Земля на юге с высоты птичьего полета выглядит как простой крестьянский ковер. Лоскутки разного цвета. Потому что земли на юге мало, а людей много. Поэтому землю люди делят на маленькие лоскутки. А растит на ней каждый что хочет. А хотят все разного, кто-то растит картошку, кто-то – виноград, кто-то - мак, поэтому земля с высоты птичьего полета похожа на ковер. Аисты летели, а я смотрел на них и завидовал им. Летать я не умел никогда. Но я летал. При помощи силы мысли. Да, я летал. Иначе откуда я знал, всегда знал, что мир с высоты птичьего полета выглядит как крестьянский ковер?


А потом я увидел свою бабушку.


Я бросил вещи в купе и выбежал в тамбур. Проводник поезда уже собирался закрыть вагон, но бабушка ему сказала:


Уходи.


Проводник не стал закрывать. Он весь как-то захрустел – внутри у него уже был сплошной лед. Поразмышляв несколько секунд над тем, что ему теперь делать, он принял решение: быстро убежал в свое купе, где закрылся и не выходил оттуда до самой Винницы, и никому не дал возможности получить подстаканники.


Потом бабушка сказала:


Ш-ш.


Тогда поезд вдруг повторил за бабушкой, только громче: ш-ш-ш, и остановился. Забегали, выкрикивая названия половых органов, проводники других вагонов. Образовалась минута вне расписания.


В эту минуту бабушка смотрела на меня.
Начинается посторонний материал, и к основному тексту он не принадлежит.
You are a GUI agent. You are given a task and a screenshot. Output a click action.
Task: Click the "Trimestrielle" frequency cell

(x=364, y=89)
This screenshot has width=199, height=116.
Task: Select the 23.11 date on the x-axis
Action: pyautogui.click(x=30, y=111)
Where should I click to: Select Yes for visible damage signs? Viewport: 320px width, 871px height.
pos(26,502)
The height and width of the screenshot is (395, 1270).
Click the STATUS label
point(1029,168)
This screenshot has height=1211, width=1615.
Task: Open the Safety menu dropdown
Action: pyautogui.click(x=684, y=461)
Потом сказала:


Кушай хорошо там.


Я ответил:


Ладно.


Бабушка сказала:


Кто будет рад тебе - там - тем не верь. Пропадешь. За грош пропадешь. Кушай хорошо.


Так сказала мне моя бабушка, а потом махнула рукой. И поезд поехал. У бабушки был очень сильный характер, поэтому она не плакала, рукой мне не махала, не просила писать. Она развернулась и ушла.


Я видел, как издали, совсем уже маленькие, они смотрели на меня. Моя бабушка и моя первая девушка.




В поезде мало что помню. Пил вино, как скот. Думал, что я герой, потому что могу полностью поменять свою жизнь, а это дано не каждому. Потом спал. Мне снились женщины Москвы. Они были потные, голые, морально надломленные мной. Все они принадлежали мне, как вещи.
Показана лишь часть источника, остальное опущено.